Caspase-8 mediates late cell death and IL-1β production in Carnivora cells infected with S. Typhimurium (A) Dog WT DH82 cells were primed with LPS (200 ng/mL) and stimulated with nigericin (20 μM for 1 h). Non-stimulated cells were left in cell culture medium. Live cells were stained for activated caspases (green, FLICA poly-caspase, FLICA caspase-1, or FLICA caspase-8). Following fixation, cells were stained for cytoplasmic ASC (red) and nuclei using DAPI staining (blue).
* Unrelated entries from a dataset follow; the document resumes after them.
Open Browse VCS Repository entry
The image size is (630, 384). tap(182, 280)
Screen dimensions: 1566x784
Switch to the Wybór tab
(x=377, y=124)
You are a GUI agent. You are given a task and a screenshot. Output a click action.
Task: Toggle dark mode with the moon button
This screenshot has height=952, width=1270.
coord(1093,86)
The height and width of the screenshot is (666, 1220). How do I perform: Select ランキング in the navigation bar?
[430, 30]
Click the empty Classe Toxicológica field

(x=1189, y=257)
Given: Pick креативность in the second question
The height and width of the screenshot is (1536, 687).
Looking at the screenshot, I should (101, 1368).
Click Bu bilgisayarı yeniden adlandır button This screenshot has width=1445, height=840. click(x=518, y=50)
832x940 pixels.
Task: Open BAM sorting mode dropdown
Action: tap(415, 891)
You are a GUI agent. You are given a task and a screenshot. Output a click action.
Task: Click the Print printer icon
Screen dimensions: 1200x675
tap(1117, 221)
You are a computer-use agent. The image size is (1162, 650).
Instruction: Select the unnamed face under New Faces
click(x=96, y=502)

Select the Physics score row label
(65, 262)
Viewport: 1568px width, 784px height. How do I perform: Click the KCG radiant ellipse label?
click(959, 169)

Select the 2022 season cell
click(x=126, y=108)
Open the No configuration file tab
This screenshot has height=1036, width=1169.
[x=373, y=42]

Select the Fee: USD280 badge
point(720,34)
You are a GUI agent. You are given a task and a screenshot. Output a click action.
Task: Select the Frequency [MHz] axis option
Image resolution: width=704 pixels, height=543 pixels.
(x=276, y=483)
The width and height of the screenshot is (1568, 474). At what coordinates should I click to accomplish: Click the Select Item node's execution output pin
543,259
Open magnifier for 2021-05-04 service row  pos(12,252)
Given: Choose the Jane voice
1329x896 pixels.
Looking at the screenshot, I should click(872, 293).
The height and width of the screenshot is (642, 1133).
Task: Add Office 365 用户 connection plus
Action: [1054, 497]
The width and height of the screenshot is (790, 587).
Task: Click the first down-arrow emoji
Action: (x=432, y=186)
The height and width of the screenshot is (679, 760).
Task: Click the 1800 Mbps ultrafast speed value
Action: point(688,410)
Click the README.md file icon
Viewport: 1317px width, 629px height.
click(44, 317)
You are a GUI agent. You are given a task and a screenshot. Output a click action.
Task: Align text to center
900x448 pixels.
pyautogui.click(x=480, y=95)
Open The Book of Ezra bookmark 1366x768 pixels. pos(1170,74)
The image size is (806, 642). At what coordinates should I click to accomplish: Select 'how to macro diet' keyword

White arrows point to ASC specks. (B) Dog WT, Casp8^−/− bulk edited, and cells from 2 individual Casp8^−/− DH82 clones were infected with S. Typhimurium MOI of 10, and the amount of LDH released in the supernatant was measured over time via a colorimetric assay. (C) Dog WT and Casp8^−/− bulk-edited DH82 cells were infected with S. Typhimurium MOI of 10, and the amount of IL-1β in the supernatant was measured over time by ELISA. (D and E) Dog WT and cells from 1 individual Ripk1^−/− DH82 clone were infected with S. Typhimurium MOI of 10, and the amounts of LDH and IL-1β were measured in the supernatant over time via colorimetric assay and ELISA, respectively. (F and G) Identical to (D) and (E), but with cells from a second individual Ripk1^−/− DH82 clone; LDH and IL-1β were measured in the supernatant at 24 h only. (H) Dog WT and cells from 1 individual Ripk1^−/− DH82 clone were infected with S. Typhimurium MOI of 1 and total protein extracts from cell lysates were subject to western blot analysis against dog-specific IL-1β. Uninfected controls (medium only) were also included for each cell line. Data are shown as means ± SEMs in (B)–(G). Data are pooled from 4 independent experiments in (C)–(E), from 1 representative of 3 independent experiments in (A), from 1 representative of 2 independent experiments in (B), and from 1 single experiment in (F)–(H). Statistical significance was calculated by the Mann-Whitney test in (C) and (D) and by 2-tailed unpaired t test assuming equal variances in (E); ns, not significant; ^∗p < 0.05. See also Figure S4.

Figure 5

Inflammasome activity induces pore formation but is uncoupled from cell lysis in the Carnivora (A) Representative table showing the evolutionary conservation of main components of different lytic cell death pathways in species belonging to the Carnivora order. (B) Dog WT DH82 cells were infected with S. Typhimurium MOI of 1, 10, and 50 or primed with LPS (200 ng/mL) for 3 h and stimulated with nigericin (200 μM) for 24 h. Propidium iodide (PI) fluorescence was measured every 10 min over a 24-h period and expressed as %PI uptake normalized against maximum PI uptake achieved after lysing the cells with Triton X-100. Data from 3 independent experiments are shown. A simplified schematic of the experimental design is also shown. (C) Dog WT DH82 cells were infected with S. Typhimurium MOI of 50 for 24 h, and bright-field images were taken on a confocal microscope every 5 min over the 24-h period (see also Video S1). (D) Dog WT DH82 cells primed with LPS (200 ng/mL) for 3 h were stimulated with nigericin (200 μM) for 1 h and bright-field images were taken on a confocal microscope every minute over the 1-h period (see also Video S2). Representative images of the different morphological stages are shown. Data are shown as mean of 3 replicate wells for each independent experiment in (B). Data have originated from a single experiment in (C) and (D). Scale bar, 10 μm.